Em 2002, Anna Martins recebeu mais de mais de 68 mil votos e se elegeu deputada estadual. Foi outro feito histórico: o PCdoB não tinha representação feminina na Assembleia Legislativa de São Paulo (Alesp) desde 1947, quando a cassação da bancada comunista interrompeu o breve mandado da comunista Zuleika Alambert. Como deputada, reforçou o combate do PCdoB contra as privatizações dos governos do PSDB e na valorização dos trabalhadores, especialmente os servidores públicos.
Os últimos anos
O primeiro ano do mandato de Anna Martins na Alesp coincidiu com o agravamento do estado de saúde e a morte de Ton, com quem ela estava casada havia mais de três décadas. Ton faleceu em 3 de novembro de 2003, aos 74 anos, vítima de câncer na próstata. Pedro, o filho caçula, recorda os meses finais: “Ele dependia de todos nós, 24 horas, todos os dias. A minha mãe e a Ju, foram grandes guerreiras. Emagreceram e sofreram muito devido ao grande sofrimento dele”.

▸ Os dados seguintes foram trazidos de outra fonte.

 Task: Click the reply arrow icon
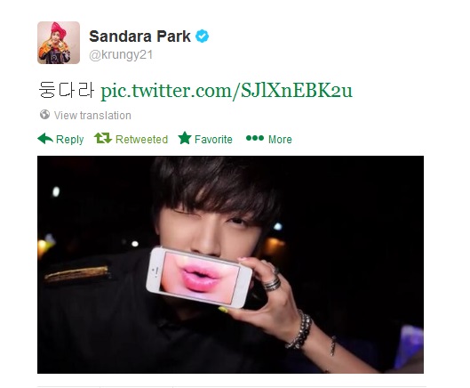pos(45,139)
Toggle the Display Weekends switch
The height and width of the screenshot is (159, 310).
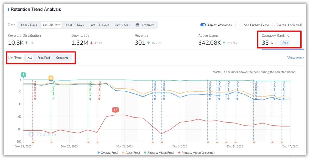203,25
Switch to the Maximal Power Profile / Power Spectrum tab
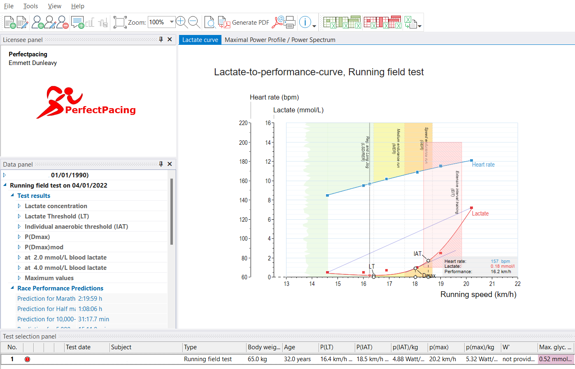The width and height of the screenshot is (575, 369). click(280, 39)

Anna encerrou sua trajetória parlamentar em 2007. Fora do Legislativo, voltou a dar aulas e se aposentou – mas não da luta. Está envolvida com entidades de bairro e de mulheres, com frentes em defesa da democracia e com a presidência do PCdoB Ermelino/Ponte Rasa. Em 2 de maio de 2019, um dia depois de completar 79 anos, Anna Martins foi homenageada pela Câmara Municipal de São Paulo. Uma sessão solene, por iniciativa do vereador Cláudio Fonseca, reuniu mais de 250 pessoas e lotou o Salão Nobre.
“Anna Martins é uma grande liderança”, frisa o ex-deputado estadual Nivaldo Santana, que dividiu bancada com Anna na Alesp. “Sua vitoriosa trajetória política passa pelo Movimento contra a Carestia, os mandatos de vereadora e deputada estadual, defesa dos direitos das mulheres, além de ser uma das principais dirigentes do PCdoB de São Paulo. Chegar aos 80 anos com todo esse vigor e disposição é um fato que merece ser celebrado!